Ich möchte am Schluss noch einige Linktipps zum Thema geben. Hier finden sich weitere Hinweise darauf, dass das Konzept der selbstlosen Mutterliebe nicht ohne Einschränkungen aufrechterhalten werden kann. Als Mann und Vater, Bürger und Demokrat engagiere ich mich von ein realistischen, humanes Menschenbild von Familie, von Mutter und Vater und vom Menschsein an sich.
Linktipps zu der Mär der selbstlosen Mütter:
- Spiegel Online: Mutterliebe: Das stärkste Gefühl entschlüsselt
- Österreichisches Institut für Familienforschung: Mutterliebe auf dem Prüfstand
- Generationengespräch Serie: Die Erfindung der Mutterliebe
- Papalapapi: Mutter singt, Baby weint. Mama irrt!
- Psychologin Ursula Kodjoe: Checkliste Elterliche Verantwortung
- Papalapapi: Maternal Gatekeeping – Bindungsstörung und subtile Vaterentwertung
- Papalapapi: Mama Mama Mama
- Auch Mütter tun es: Loyalitätskonflikt ist Kindesmisshandlung
Ein Kommentar
Ich bin selbst eine Mutter von 2 Kindern und komme mit dem landläufigen Mutterbild überhaupt nicht zurecht.

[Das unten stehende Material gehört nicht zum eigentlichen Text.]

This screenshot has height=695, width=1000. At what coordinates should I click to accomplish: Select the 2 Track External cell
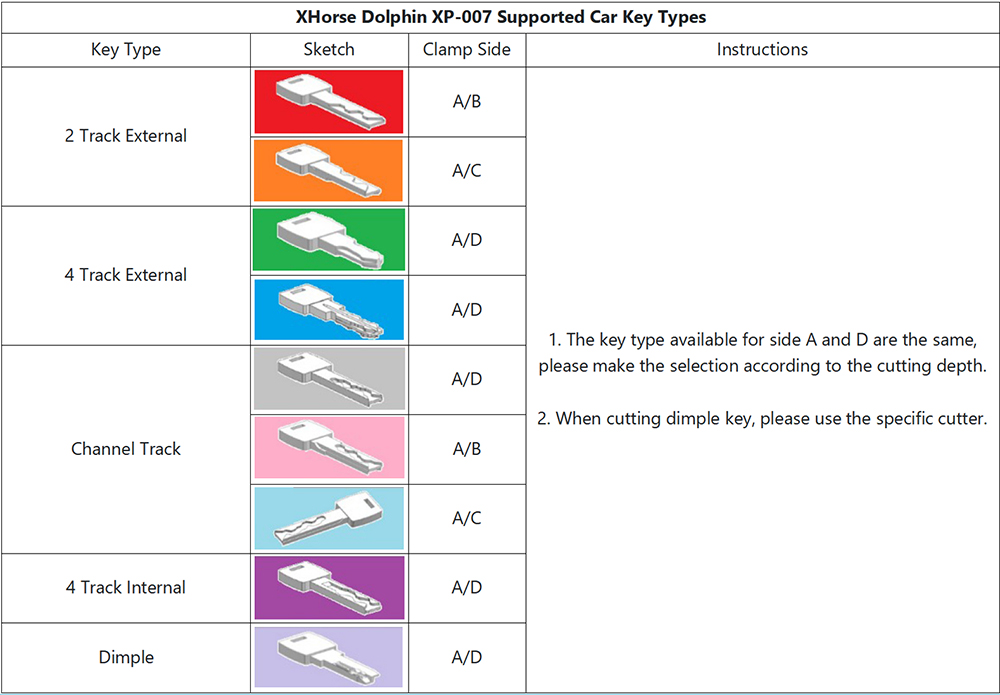point(126,136)
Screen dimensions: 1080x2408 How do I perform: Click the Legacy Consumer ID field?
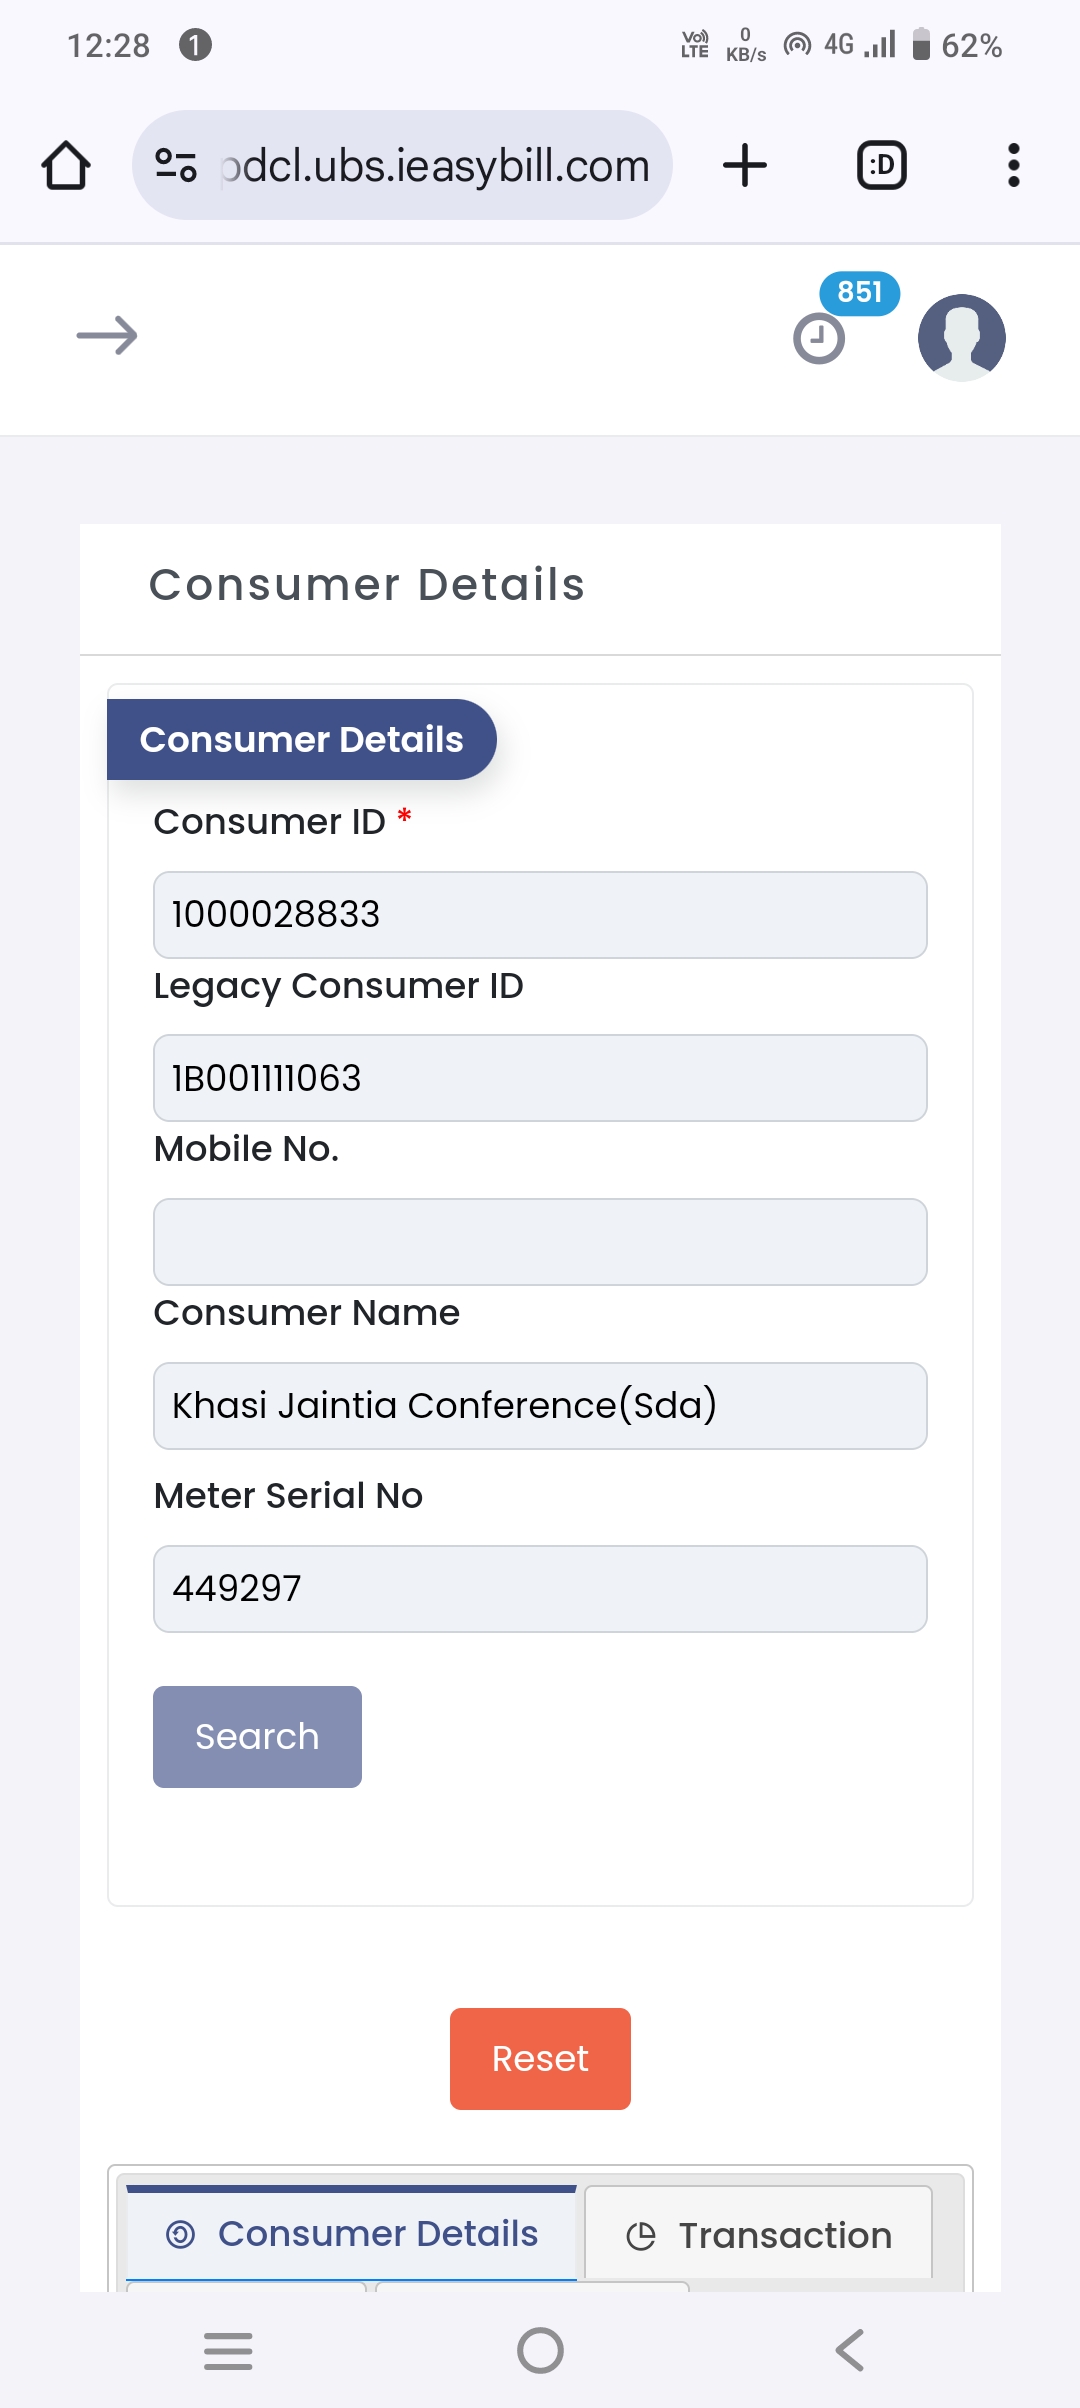coord(540,1078)
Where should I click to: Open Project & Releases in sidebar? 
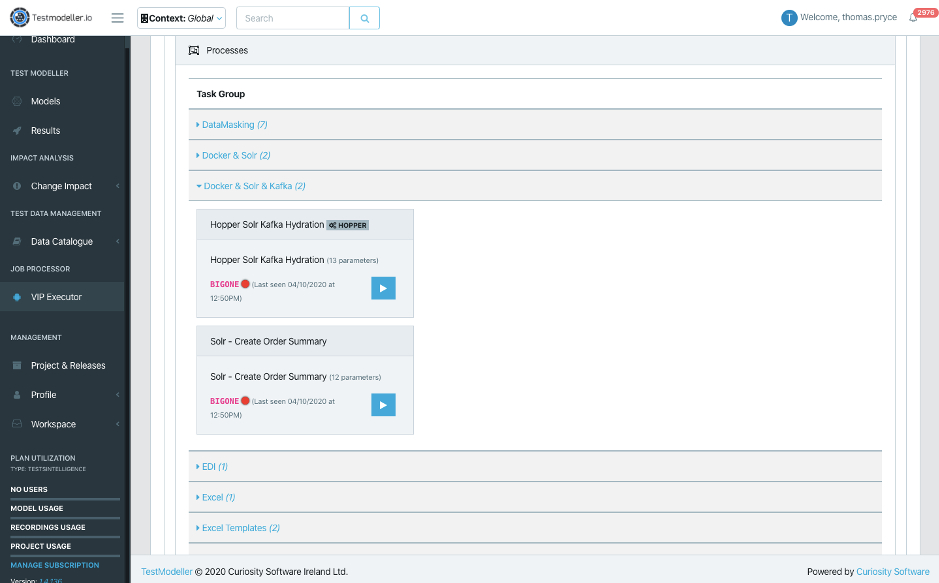pyautogui.click(x=68, y=366)
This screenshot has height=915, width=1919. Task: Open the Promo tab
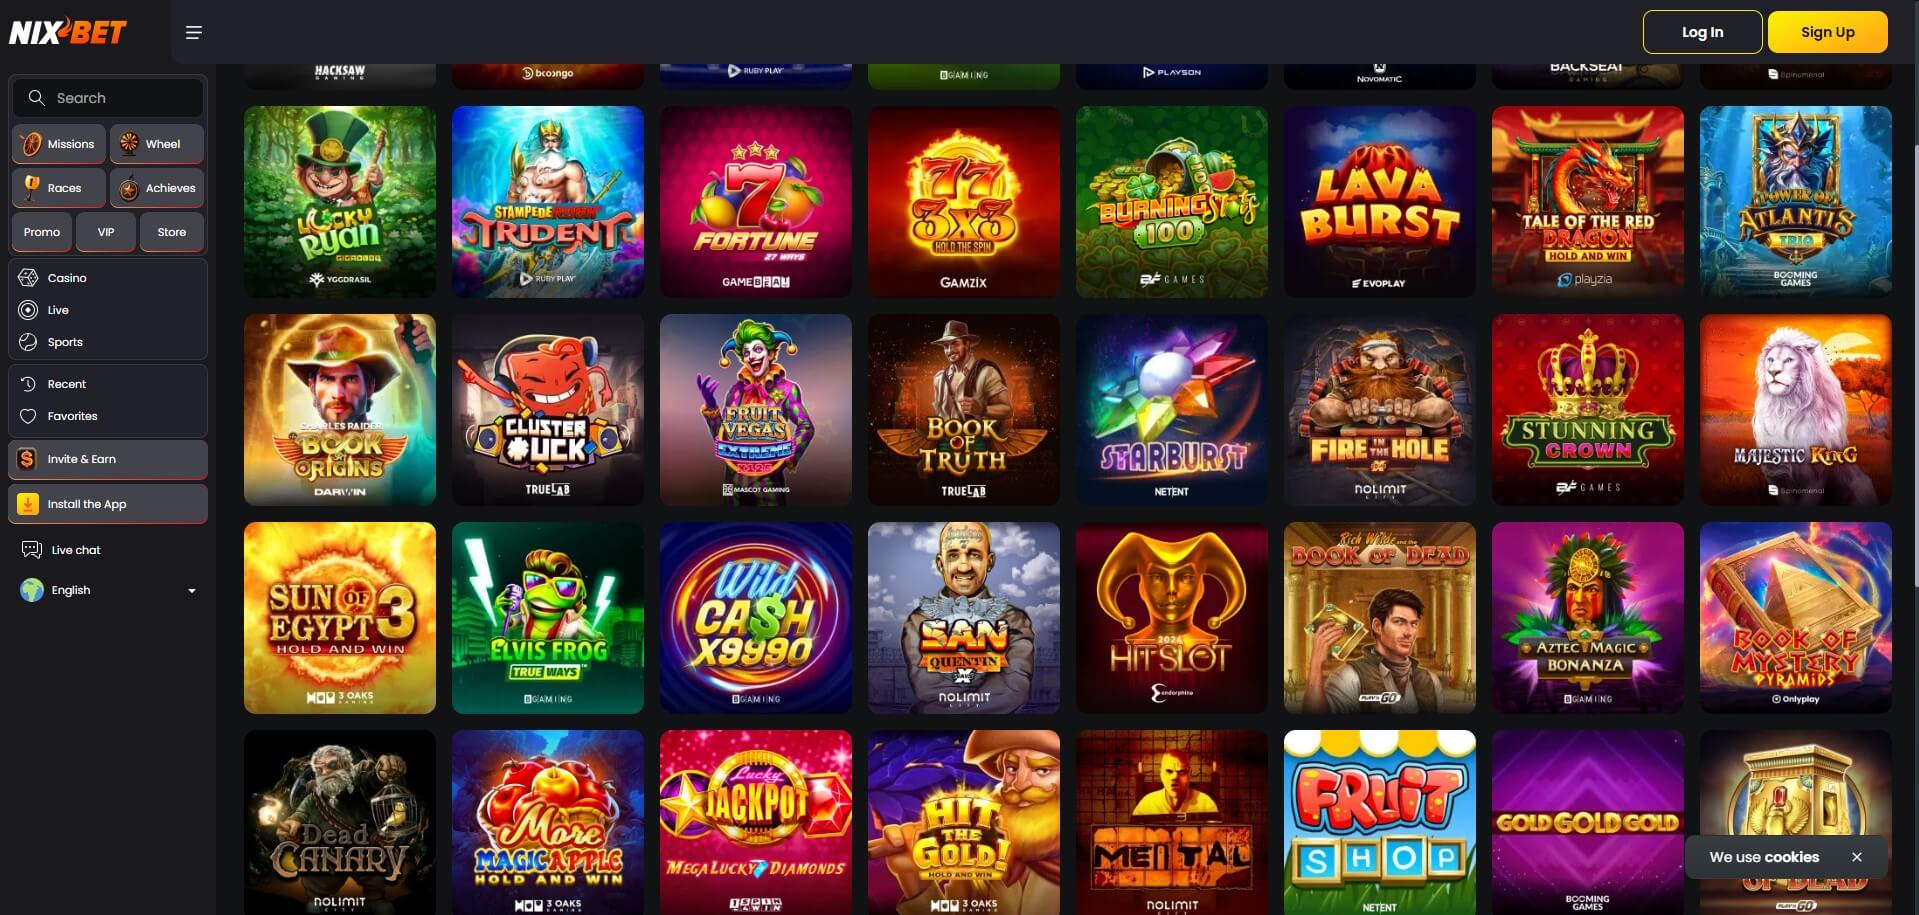42,232
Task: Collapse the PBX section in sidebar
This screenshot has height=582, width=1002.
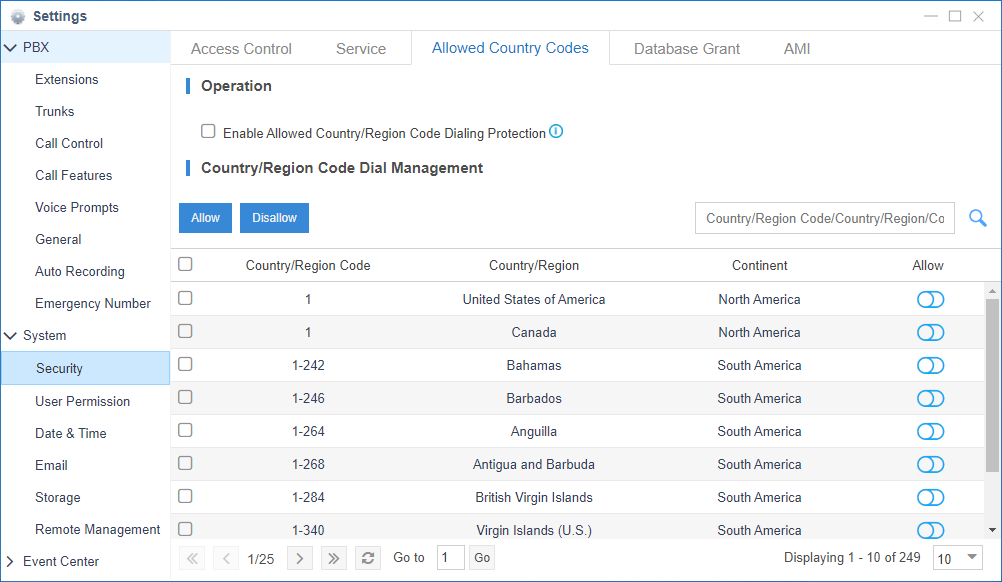Action: pos(11,47)
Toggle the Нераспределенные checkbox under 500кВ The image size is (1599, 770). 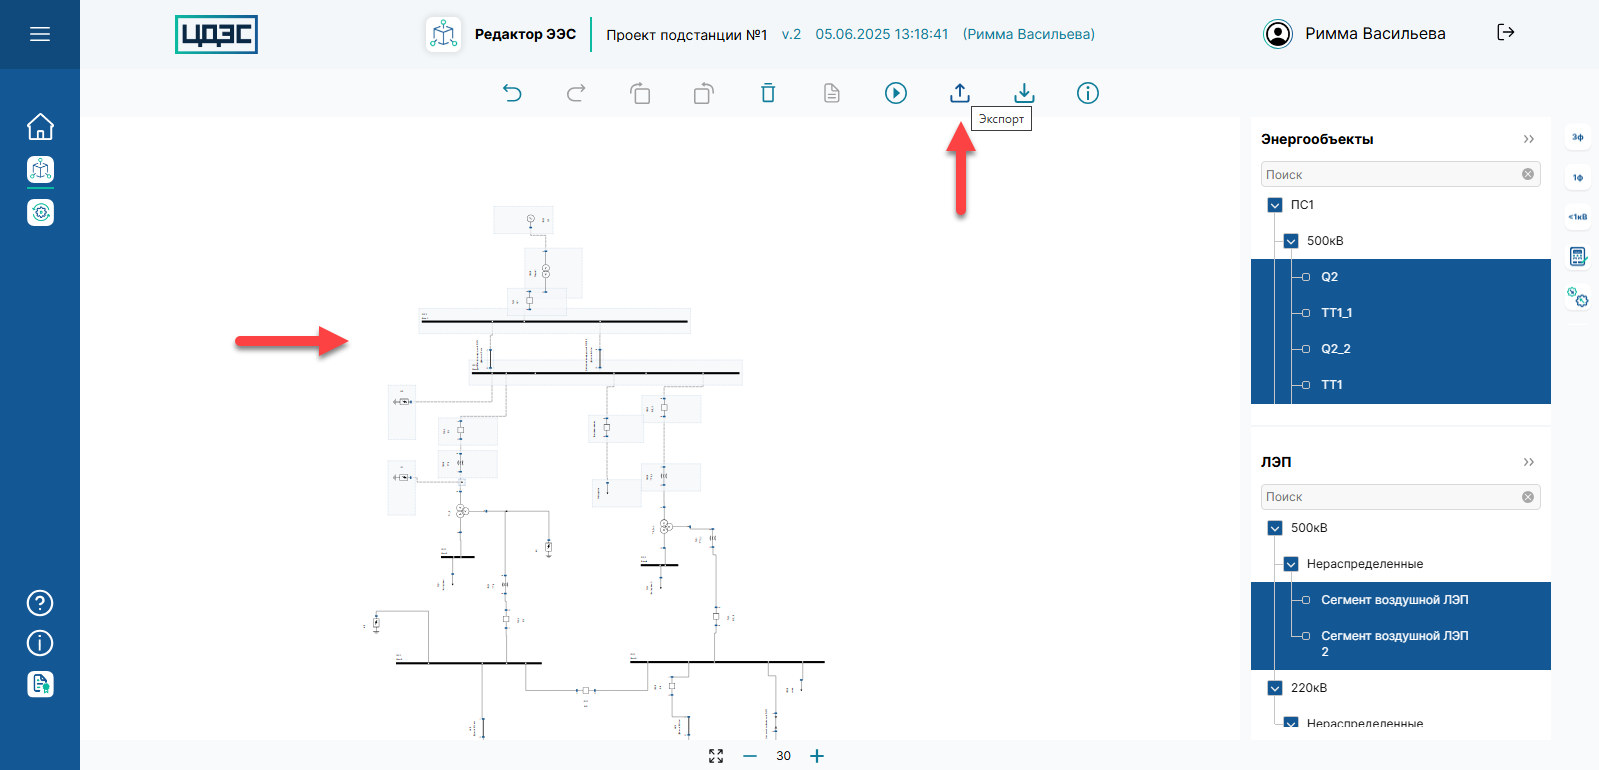coord(1291,564)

Dieses selbstlose, sich aufopfernde finde ich zum Kotzen! Ich habe gar keine Lust, so zu sein und auch keine Lust, dass mir so etwas übergestülpt wird. Ich hasse den Muttertag! Von mir aus kann er abgeschafft werden. Das deutsche Mutterbild ist so dermassen furchtbar, ich kann damit nix anfange. Ich habe für mich selbst definiert, wie eine Mutter zu sein hat. Sie hat in allererster Linie, die Aufgabe, sich selbst glücklich zu machen. Erst dann kommen Kinder, Mann, Freunde, Bekannte etc. Indem Mütter sich so dermassen unnötig aufplustern und ihre Bedeutung somit überschätzt wird, stehlen sie den Raum für andere nötige Menschen im Umfeld der Kinder: Väter, Grosseltern, andere Erwachsene etc. Deshalb lehne ich die allgemein geltende Mutterrolle und die Art, wie Mütter anscheinend zu sein haben, ab. Auch wenn der gesellschaftliche Trend jetzt wieder zur „heiligen Familie“ und zur hochheiligen Mutter geht (Kotz!)….mir ist das Kinderbekommen total in dieser Gesellschaft aber sowas von total vergangen. Sollen doch die Männer jetzt mal die Kinder bekommen und als Mutter fungieren. Ich habe darauf keinen Bock mehr.